Le cadre unifié d’enseignement bilingue au Sénégal (Mohebs) s’est imposé comme un sujet majeur lors des échanges entre acteurs de l’éducation et autorités préfectorales à Mbour, à l’occasion du Comité Départemental de Développement (CDD) réuni le lundi 29 décembre. Cette rencontre a permis aux responsables éducatifs de reconnaître l’intérêt du dispositif, même s’il affiche des résultats encourageants tout en présentant des défis dans son déploiement.
MBOUR – Les acteurs de l’éducation et de la formation de Mbour ont participé, le même lundi 29 décembre, à une séance du CDD axée sur la communication et la mobilisation autour du Mohebs.

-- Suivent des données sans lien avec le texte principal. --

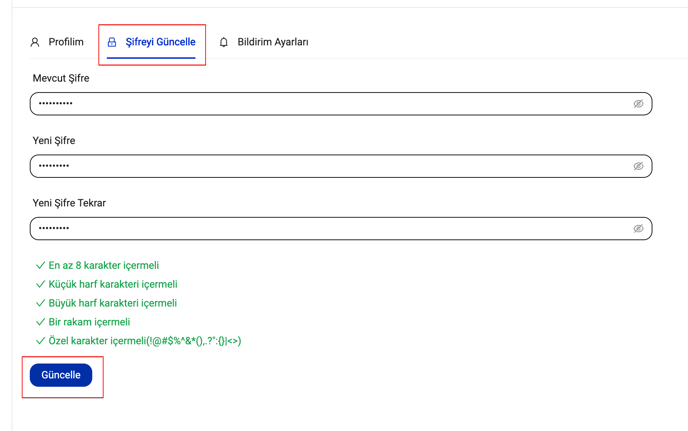Click checkmark beside 'En az 8 karakter içermeli'
This screenshot has height=431, width=688.
[x=40, y=266]
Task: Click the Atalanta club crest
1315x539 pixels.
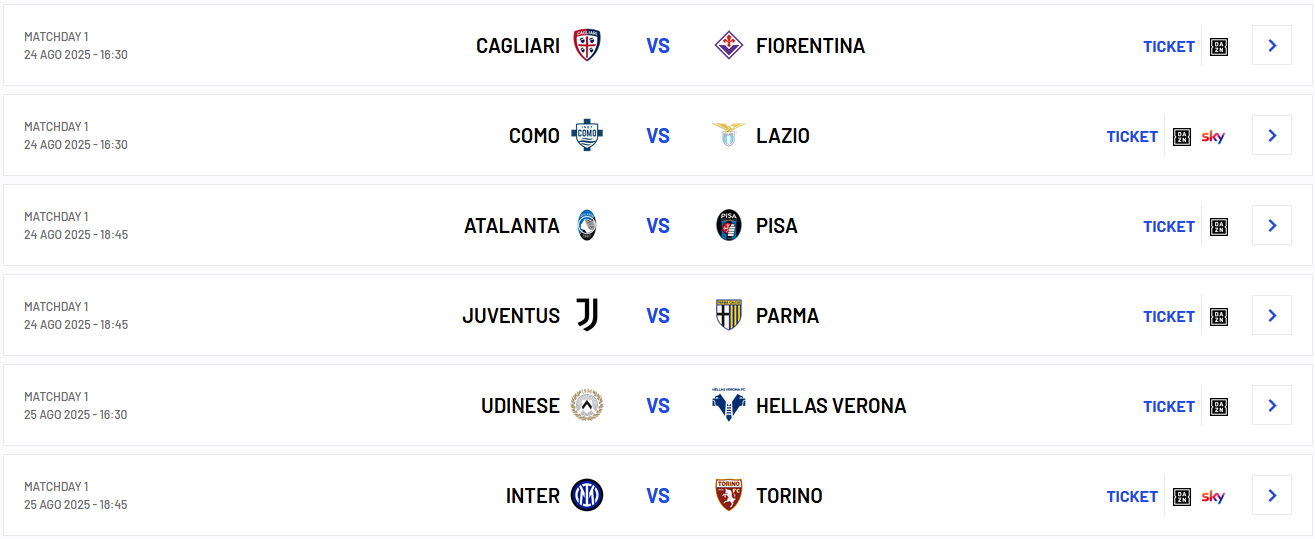Action: pyautogui.click(x=587, y=225)
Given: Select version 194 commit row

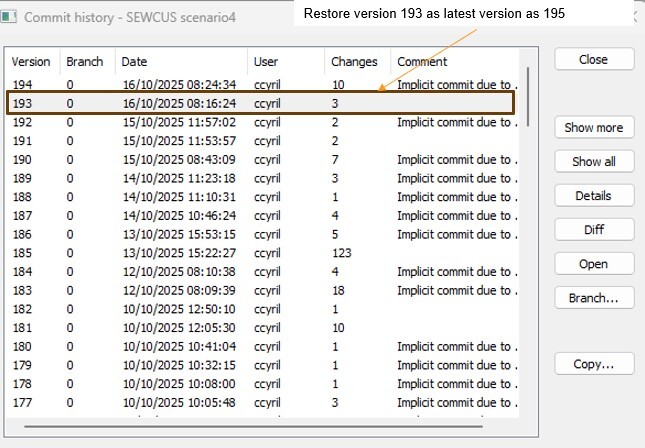Looking at the screenshot, I should pyautogui.click(x=260, y=84).
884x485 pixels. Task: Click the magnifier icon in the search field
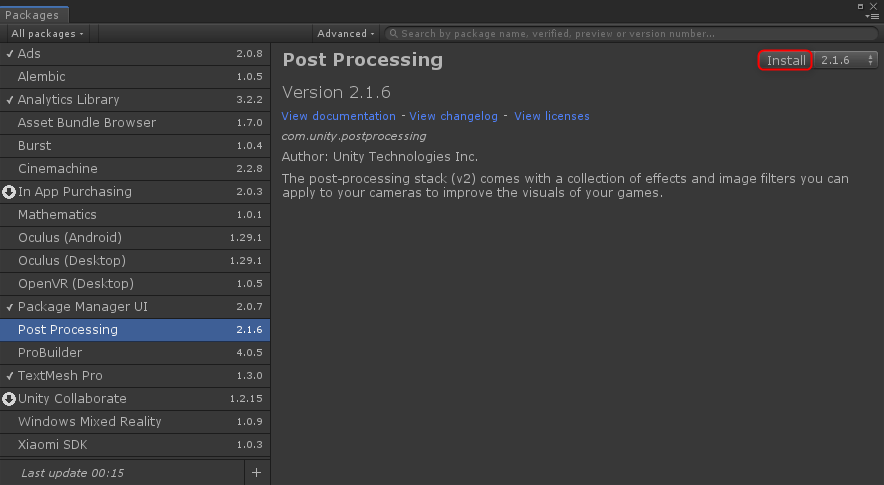[x=394, y=34]
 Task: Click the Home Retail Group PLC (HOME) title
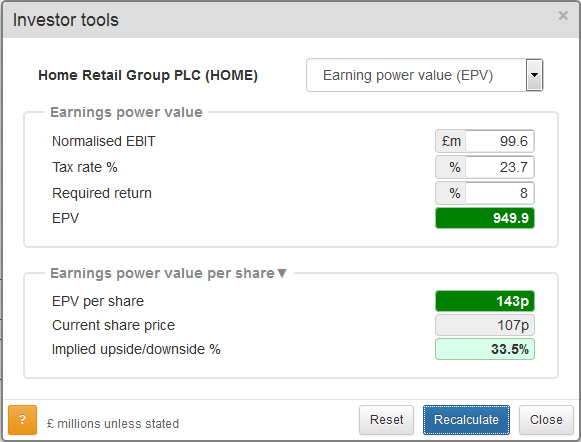point(148,75)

Ce dispositif pédagogique, qui prévoit de transmettre les savoirs en s’appuyant sur les langues nationales, a été introduit dans la région de Thiès dès le début de l’année scolaire 2025-2026. Outre l’objectif d’améliorer les apprentissages, cette réforme vise également à valoriser les langues autochtones.
Devant l’autorité préfectorale, les participants ont mis en avant les effets positifs de cet outil, qui facilite la compréhension des élèves du pré-scolaire et du cycle élémentaire, particulièrement dans des disciplines techniques comme les mathématiques et les sciences. « Les expériences démontrent une plus-value marquée, car l’enfant qui démarre avec sa langue maternelle intègre plus aisément les contenus enseignés », a déclaré Serigne Fall, inspecteur de l’éducation et de la formation de Mbour 2.

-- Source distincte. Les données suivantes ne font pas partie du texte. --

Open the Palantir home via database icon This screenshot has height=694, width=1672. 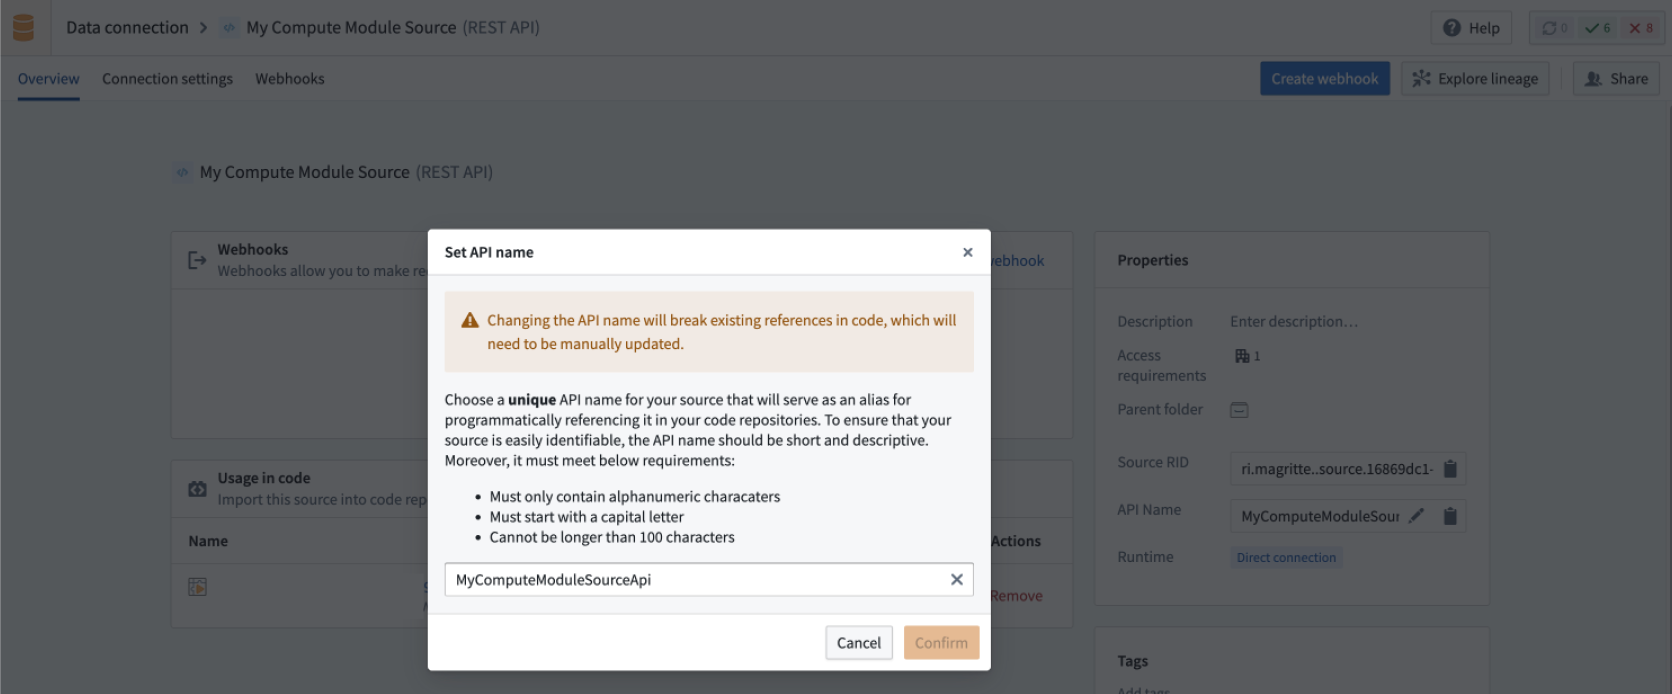coord(22,27)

Malgré des résultats jugés satisfaisants, la mise en œuvre du Mohebs dans le département rencontre plusieurs défis. Parmi les questions soulevées, figurent la formation des enseignants, le choix des langues et la disponibilité des outils didactiques.
« L’un des essais porte sur le choix de la langue. Des études sont menées au niveau des communautés et des établissements pour déterminer collectivement quelle langue est la plus parlée et celle dans laquelle les élèves maîtrisent le mieux, afin d’en faire la langue d’enseignement. Autre volet important : l’accès aux outils, aux manuels, aux guides pédagogiques, etc. Cela exige des ressources considérables. À ce stade, les bailleurs de fonds qui soutenaient le Sénégal se retirent progressivement, et la tâche revient désormais à l’État et aux communautés de fournir ces ressources, sans lesquelles la réforme ne peut aboutir », a précisé M. Fall.
Dans le département de Mbour, la mise en œuvre du programme concerne 363 établissements scolaires. Les langues nationales enseignées y sont : le Wolof dans 179 écoles, le Seereer dans 150 écoles, le Pulaar dans 8 écoles et le Saafi-Saafi dans 26 établissements.